We aim to put some of this valuable material on public record. The first item is a handwritten note about the origins of Abe Bailey’s ‘Nuwe Hantam’ land investments, written by WW Barnes-Webb at ‘Leeuhurst’ in Kirkwood in 1952. It reads:
‘Hantam Notes. General, About 1900 Rhodes had a brain wave to introduce British Settlers, and in partnership with Alfred Beit and Abe Bailey sent round a Colesberg farmer named Fourie to buy a large area in the Hantam: it being pointed out to him (Rhodes) that a large acerage could be placed under irrigation in a dam built at Oorlogspoort: the catchment area being 175 square miles.
‘Probably owing to “John Bull” being portrayed as a “hungry rampant lion”! the farmers panicked and sold out readily 45 000 morgan being secured. Willcox, the famous Nile River engineer was introduced from Egypt but nothing definite materialised and shortly afterwards Rhodes died and was followed by Beit, and his trustees especially Jameson, bring so concerned with development in the North, urged to let Abe Bailey take everything, “lock stock and barrel”.

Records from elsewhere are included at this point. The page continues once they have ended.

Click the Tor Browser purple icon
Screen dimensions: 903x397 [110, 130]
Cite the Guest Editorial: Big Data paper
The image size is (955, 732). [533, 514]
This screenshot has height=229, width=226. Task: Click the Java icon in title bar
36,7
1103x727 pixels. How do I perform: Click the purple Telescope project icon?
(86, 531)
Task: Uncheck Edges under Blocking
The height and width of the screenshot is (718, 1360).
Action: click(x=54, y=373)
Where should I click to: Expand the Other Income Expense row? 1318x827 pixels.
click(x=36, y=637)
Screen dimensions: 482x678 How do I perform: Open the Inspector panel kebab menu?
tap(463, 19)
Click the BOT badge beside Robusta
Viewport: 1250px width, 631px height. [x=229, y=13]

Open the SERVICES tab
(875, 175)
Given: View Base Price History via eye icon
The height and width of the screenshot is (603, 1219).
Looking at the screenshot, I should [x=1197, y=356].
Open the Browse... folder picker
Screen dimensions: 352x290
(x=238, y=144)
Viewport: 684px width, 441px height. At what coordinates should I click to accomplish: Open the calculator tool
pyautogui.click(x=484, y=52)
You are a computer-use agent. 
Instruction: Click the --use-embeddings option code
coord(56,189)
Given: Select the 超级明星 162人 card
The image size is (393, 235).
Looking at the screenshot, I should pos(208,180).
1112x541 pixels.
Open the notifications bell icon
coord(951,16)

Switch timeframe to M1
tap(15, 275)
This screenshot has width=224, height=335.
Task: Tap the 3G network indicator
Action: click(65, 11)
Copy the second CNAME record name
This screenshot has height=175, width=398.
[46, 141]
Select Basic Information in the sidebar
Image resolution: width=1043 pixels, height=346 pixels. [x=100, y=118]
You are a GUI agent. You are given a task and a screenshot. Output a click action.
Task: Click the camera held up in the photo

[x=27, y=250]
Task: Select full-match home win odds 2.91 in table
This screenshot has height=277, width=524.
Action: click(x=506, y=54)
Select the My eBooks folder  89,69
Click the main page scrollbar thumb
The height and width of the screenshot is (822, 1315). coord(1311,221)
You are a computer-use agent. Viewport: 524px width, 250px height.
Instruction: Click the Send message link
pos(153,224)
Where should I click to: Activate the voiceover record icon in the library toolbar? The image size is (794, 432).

‘This was the end of the R.B.B. (Rhodes, Beit, Bailey) Syndicate, as the concern was known, Combined with other properties purchased , and his own private farms, the area was extended to about 200 square miles.’

The start of the ‘Hantam Notes’, written by MW Barnes-Webb.
Featured image: Sir Abe Bailey with fellow directors of Rhodes’s Consolidated Gold Field mining company, 1895. Back row, from left: John Hays Hammond, unknown servant, George Farrar. Front from left: Alfred Beit, Lionel Phillips, Frank Rhodes (brother of Cecil), and Abe Bailey. Source: Abe Bailey Collection.